Dalla Giunta via libera alle “Tagesmutter”, le mamme di giorno

Angela Robbe
Angela Robbe

Via libera della Giunta regionale alla regolamentazione delle Tagesmutter: un nuovo modello di servizi educativi per la prima infanzia più flessibile, diffuso e vicino alle famiglie, soprattutto nei piccoli centri della Calabria

Dalla Giunta via libera alle “Tagesmutter”, le mamme di giorno. Non è una semplice modifica quella varata oggi dalla Giunta regionale al Regolamento attuativo della legge regionale del 29 marzo 2013, finalizzato alla definizione dei requisiti organizzativi e strutturali di tutti i servizi educativi per la prima infanzia e delle procedure per l’autorizzazione al funzionamento e per l’accreditamento.

L’articolato di modifica approvato dall’Esecutivo, su proposta dell’assessore regionale al Welfare Angela Robbe, permette di compiere un fondamentale passo in avanti verso la realizzazione ed il funzionamento del sistema dei servizi socio-educativi per la prima infanzia promossa dalla Regione Calabria, in armonia con la Convenzione ONU sui diritti dell’infanzia del 20 novembre 1989, con la Carta dei diritti fondamentali dell’Unione Europea del 7 dicembre 2000 e la normativa vigente.

Il sistema educativo integrato è costituito da: nidi d’infanzia e servizi integrativi al nido, quali i centri per bambini e genitori, gli spazi gioco per bambini, i servizi in contesti domiciliari, le cosiddette Tagesmutter. Tagesmutter è una parola tedesca e significa “mamma di giorno”.

Questo servizio, nato nei Paesi del Nord Europa, si è diffuso in Italia dal 2004: la mamma di giorno può ospitare nella propria casa al massimo cinque bambini contemporaneamente. Il servizio non ha orari predeterminati, ma vengono concordati in base ai bisogni dei genitori, pagando solo le ore utilizzate.

L’esperienza delle Tagesmutter risponde a numerose problematiche sociali legate a infanzia e famiglia: è utile alle famiglie che vivono in aree a bassa densità abitativa, dove i costi elevati rendono difficile l’apertura di un nido, risponde alla crescente esigenza di flessibilità dei servizi per la prima infanzia legata al mutamento del mondo del lavoro, e consente di trasformare una forma spontanea di autoaiuto tra mamme in un servizio regolamentato, capace di generare reddito e integrazione al reddito.

La regolamentazione dei servizi educativi domiciliari completa l’offerta dei servizi per la prima infanzia e avvicina il servizio alle famiglie che vivono nei piccolissimi centri.

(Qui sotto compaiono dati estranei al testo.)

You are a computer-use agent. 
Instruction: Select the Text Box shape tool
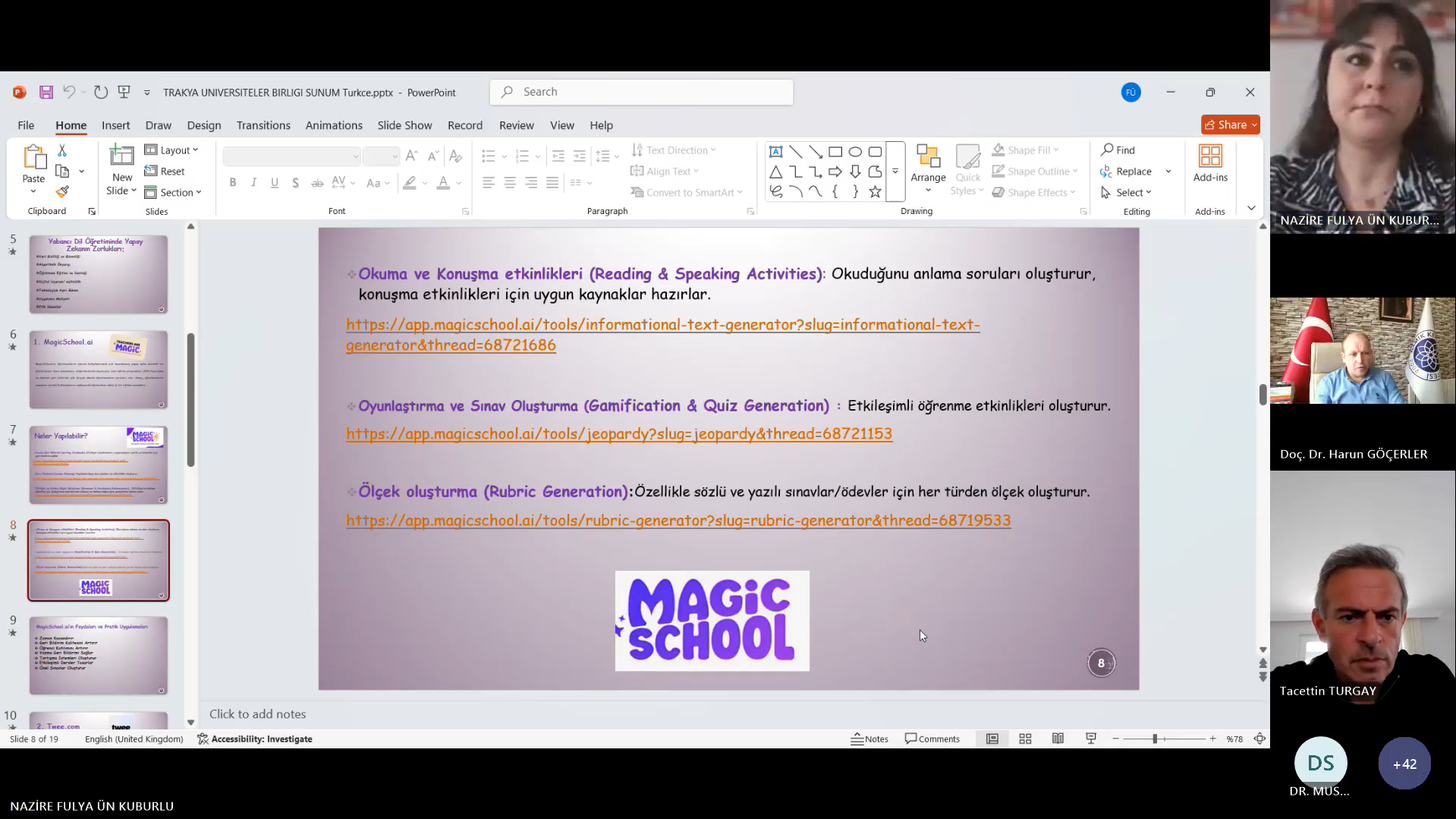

Le Tagesmutter garantiscono un’alta personalizzazione del servizio, grazie al numero ridotto di bambini, in spazi idonei e sicuri, fino a un massimo di cinque minori, colmando l’offerta per le giovani famiglie.

Il nido familiare concorre al diritto dei bambini a un equilibrato sviluppo psico-fisico ed affettivo, valorizza la centralità della famiglia, favorisce la conciliazione vita-lavoro e un’equa ripartizione delle responsabilità genitoriali tra uomini e donne, in un quadro di pari opportunità.

“Garantendo risposte flessibili e differenziate alle esigenze delle famiglie e ai bisogni dei bambini e delle bambine – afferma l’assessore al Welfare Robbe – si favorisce la conciliazione dei tempi lavorativi e familiari e la promozione del lavoro femminile, soprattutto nei borghi delle aree interne, che rappresentano il 70 per cento del tessuto sociale della Calabria”.